Ergenlik başladığında, ebeveynler sıklıkla kendileri ve çocukları arasında giderek büyüyen bir iletişim engeli hissederler. Yaygın olarak bu engeli görmezden gelir ve bunun sadece çocuklarının yaşadığı bir dönem olduğunu düşünürler. Tamamen çaresiz kaldıklarına inanan bazı ebeveynler de sorunları doğrudan çocuklarıyla birlikte ele alırlar. Bunlar nadiren işe yarayan yüzleşme ve çocuğu suçlayıcı yaklaşımı kullanırlar.
Aslında pek çok ebeveyn, ergenlerin onlarla iletişimi azaltmasıyla onlar üzerindeki kontrolü kaybettiklerini sanıp kendilerini zayıflamış ve tehdit altında hissediyorlar.
Bir ergen, hayatında neler olup bittiğini anlatmayı bırakınca, ebeveynler kendilerini yok sayılmış ya da reddedilmiş görüyorlar. Asıl sorun, ebeveynin şüpheli yaklaşımıdır.
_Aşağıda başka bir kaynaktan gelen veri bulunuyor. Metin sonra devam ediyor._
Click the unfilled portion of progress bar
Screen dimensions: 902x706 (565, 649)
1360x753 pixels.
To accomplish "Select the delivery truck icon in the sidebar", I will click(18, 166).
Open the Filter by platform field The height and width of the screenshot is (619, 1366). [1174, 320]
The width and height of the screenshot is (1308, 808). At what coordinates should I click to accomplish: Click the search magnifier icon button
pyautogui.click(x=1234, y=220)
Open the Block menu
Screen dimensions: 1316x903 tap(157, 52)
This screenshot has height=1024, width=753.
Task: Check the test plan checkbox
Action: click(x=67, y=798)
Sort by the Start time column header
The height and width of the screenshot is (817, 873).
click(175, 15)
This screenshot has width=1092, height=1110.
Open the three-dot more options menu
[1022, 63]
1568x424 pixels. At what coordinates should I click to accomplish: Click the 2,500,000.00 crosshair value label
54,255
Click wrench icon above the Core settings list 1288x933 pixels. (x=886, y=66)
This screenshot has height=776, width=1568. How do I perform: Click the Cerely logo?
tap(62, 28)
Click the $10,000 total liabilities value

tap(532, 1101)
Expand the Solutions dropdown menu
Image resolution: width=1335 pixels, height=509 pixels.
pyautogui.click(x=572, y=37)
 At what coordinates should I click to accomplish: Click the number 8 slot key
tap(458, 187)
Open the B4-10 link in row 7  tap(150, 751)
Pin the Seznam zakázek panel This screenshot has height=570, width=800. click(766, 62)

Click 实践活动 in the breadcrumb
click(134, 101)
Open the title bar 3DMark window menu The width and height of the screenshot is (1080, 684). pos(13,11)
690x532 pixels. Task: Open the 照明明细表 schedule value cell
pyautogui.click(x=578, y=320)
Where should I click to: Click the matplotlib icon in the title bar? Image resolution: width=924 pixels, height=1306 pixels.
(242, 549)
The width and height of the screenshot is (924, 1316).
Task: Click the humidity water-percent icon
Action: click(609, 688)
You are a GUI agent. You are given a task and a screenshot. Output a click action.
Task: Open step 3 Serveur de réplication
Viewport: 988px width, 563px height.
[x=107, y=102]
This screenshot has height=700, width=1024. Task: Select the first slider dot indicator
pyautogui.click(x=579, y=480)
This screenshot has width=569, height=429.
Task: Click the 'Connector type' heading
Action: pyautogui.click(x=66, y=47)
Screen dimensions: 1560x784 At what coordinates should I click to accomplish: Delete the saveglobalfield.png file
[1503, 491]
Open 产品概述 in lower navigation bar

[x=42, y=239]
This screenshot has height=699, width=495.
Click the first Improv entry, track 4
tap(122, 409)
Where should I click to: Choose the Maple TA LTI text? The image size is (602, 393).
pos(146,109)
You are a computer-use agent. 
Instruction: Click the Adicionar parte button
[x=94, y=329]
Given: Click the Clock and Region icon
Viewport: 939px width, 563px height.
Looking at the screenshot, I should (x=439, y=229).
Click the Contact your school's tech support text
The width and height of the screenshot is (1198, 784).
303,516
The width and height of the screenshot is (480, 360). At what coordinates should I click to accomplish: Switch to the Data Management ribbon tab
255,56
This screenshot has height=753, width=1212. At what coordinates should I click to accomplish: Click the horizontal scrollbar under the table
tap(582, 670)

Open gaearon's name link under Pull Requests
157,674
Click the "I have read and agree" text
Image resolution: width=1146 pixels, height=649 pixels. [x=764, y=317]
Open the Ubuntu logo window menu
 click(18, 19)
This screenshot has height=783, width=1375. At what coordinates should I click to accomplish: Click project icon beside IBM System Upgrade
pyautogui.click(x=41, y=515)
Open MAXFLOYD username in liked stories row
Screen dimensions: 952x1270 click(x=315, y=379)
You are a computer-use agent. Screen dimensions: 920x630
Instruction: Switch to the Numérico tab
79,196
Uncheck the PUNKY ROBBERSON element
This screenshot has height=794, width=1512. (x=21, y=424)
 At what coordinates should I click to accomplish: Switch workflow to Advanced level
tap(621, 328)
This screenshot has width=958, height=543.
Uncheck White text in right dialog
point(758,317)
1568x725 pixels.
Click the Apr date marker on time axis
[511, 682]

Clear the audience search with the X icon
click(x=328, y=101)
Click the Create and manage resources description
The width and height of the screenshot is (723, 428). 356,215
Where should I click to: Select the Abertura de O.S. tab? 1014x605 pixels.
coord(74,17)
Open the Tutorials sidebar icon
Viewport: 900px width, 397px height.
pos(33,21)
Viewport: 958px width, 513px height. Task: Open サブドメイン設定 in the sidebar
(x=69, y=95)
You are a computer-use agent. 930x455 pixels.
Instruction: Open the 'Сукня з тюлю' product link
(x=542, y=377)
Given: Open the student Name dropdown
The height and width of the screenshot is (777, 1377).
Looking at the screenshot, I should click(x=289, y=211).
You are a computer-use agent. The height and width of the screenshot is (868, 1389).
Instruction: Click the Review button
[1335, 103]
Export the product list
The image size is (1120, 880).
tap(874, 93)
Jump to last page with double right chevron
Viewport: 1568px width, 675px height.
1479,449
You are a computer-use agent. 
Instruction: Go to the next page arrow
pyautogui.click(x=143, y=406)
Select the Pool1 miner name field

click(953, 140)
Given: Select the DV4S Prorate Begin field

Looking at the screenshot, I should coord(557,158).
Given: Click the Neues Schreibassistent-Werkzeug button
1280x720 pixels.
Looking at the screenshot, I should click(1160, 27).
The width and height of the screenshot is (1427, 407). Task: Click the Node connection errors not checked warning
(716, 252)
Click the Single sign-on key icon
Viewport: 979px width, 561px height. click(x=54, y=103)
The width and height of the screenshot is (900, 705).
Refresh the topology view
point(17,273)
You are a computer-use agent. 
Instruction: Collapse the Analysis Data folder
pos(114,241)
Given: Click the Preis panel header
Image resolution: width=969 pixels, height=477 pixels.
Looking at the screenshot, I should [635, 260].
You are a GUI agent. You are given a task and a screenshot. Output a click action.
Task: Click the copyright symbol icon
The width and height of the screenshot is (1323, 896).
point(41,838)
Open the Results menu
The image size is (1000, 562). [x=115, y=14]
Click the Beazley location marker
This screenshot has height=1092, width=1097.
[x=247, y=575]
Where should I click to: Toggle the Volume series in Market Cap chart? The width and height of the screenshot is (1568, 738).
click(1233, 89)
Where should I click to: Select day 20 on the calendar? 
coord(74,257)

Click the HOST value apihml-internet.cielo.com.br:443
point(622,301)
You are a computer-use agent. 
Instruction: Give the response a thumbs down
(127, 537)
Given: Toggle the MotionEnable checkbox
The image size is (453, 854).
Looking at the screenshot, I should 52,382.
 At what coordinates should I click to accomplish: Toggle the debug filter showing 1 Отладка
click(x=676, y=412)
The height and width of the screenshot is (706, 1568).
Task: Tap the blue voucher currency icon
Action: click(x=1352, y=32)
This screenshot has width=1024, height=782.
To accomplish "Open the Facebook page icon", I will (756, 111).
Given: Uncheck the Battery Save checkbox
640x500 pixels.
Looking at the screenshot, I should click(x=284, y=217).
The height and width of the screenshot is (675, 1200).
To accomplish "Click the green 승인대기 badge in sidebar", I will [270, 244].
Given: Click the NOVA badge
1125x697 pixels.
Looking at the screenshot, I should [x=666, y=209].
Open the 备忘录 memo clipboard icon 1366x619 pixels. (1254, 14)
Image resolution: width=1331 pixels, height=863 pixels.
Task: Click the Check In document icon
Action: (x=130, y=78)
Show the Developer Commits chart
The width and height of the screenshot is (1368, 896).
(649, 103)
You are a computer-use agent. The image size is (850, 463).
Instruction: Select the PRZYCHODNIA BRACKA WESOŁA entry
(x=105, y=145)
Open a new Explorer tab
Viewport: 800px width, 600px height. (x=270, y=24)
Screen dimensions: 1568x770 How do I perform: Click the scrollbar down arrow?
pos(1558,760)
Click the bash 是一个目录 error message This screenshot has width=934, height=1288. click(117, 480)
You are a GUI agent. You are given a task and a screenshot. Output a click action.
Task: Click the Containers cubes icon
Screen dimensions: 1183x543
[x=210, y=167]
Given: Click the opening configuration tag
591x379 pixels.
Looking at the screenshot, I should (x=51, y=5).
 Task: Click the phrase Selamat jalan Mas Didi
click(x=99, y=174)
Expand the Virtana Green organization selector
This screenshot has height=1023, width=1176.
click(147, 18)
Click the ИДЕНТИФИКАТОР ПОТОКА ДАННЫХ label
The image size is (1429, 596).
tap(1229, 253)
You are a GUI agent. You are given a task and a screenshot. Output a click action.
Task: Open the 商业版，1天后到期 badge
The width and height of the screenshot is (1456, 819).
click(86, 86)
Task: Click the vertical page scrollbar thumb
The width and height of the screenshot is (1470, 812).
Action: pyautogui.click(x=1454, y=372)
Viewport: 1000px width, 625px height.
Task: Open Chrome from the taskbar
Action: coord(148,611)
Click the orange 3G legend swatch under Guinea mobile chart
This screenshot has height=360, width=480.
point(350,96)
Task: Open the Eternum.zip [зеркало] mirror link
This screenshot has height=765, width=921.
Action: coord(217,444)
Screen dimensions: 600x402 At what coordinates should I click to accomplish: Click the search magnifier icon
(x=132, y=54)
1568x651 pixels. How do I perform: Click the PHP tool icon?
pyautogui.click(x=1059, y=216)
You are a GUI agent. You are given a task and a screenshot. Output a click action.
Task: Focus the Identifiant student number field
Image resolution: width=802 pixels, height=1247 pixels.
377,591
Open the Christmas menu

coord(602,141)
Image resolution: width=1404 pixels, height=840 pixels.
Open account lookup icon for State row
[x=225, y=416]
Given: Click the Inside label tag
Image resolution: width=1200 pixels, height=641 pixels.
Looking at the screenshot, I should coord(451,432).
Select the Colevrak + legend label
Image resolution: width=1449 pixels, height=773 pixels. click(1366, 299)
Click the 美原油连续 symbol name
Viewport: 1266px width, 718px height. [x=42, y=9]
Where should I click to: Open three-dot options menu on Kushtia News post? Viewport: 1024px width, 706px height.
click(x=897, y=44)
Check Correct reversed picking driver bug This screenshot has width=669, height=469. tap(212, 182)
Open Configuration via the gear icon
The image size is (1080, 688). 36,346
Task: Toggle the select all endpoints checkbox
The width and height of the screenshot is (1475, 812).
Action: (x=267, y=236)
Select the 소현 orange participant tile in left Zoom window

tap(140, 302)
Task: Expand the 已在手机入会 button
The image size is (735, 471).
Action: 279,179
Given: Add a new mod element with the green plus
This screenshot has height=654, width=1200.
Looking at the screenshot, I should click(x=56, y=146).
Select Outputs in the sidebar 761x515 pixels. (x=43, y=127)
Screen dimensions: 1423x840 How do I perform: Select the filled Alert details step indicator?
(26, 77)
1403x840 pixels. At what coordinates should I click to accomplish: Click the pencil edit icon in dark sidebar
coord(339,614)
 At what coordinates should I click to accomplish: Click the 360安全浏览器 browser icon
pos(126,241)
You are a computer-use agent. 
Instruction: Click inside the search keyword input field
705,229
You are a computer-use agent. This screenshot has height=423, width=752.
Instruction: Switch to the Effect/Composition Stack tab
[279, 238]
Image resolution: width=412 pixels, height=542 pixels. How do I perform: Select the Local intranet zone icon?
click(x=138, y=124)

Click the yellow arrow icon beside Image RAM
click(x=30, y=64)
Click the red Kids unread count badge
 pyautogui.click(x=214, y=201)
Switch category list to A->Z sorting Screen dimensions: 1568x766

Sürekli hayat hakkında bilgisinin sınırlı olduğuna inandıkları ergenin onlardan hep bir şeyler sakladığını farz ederler.
Oysa birçok ergen kendi iç savaşıyla uğraşır. Çoğu zaman durumun, ebeveynleri ve diğer aile üyelerini bilerek kendisinden uzaklaştırmak istemekle ilgisi yoktur. Üstelik kendi içine kapanan ergenin ille de gizli şeyler yaptığı sonucuna varmak baştan atılmış yanlış adımdır zaten. Ergen çocuklarınız büyük olasılıkla gerçekte kim olduklarını araştırmaya başlamıştır.
Akran gruplarına, ev ortamına ve genel olarak topluma nasıl uyabileceklerini belirleme sürecindedirler. Nazik davranarak ve anlayabilecekleri yöntemleri kullanarak onlarla konuşmak pek çok sorunu çözmek için atılmış en büyük adım olacaktır.
Ergenleriniz artık arkadaşlarıyla beraberken bile yüz yüze sohbet etmek yerine sosyal medya uygulamalarını ve mesajlaşmayı kullanarak iletişim kuruyorlar. Sizinle konuşmamaları, vakit geçirmemeleri hep bir geçiş sürecinde olmalarından kaynaklanıyor. Bunlar yetişkinler için pek mantıklı gelmeyebilir, ama ergen çocuklarınız böyle iletişim kurarak kendilerini rahat hissediyorlarsa, aynı yolu ebeveyn olarak siz de kullanmaktan korkmamalısınız.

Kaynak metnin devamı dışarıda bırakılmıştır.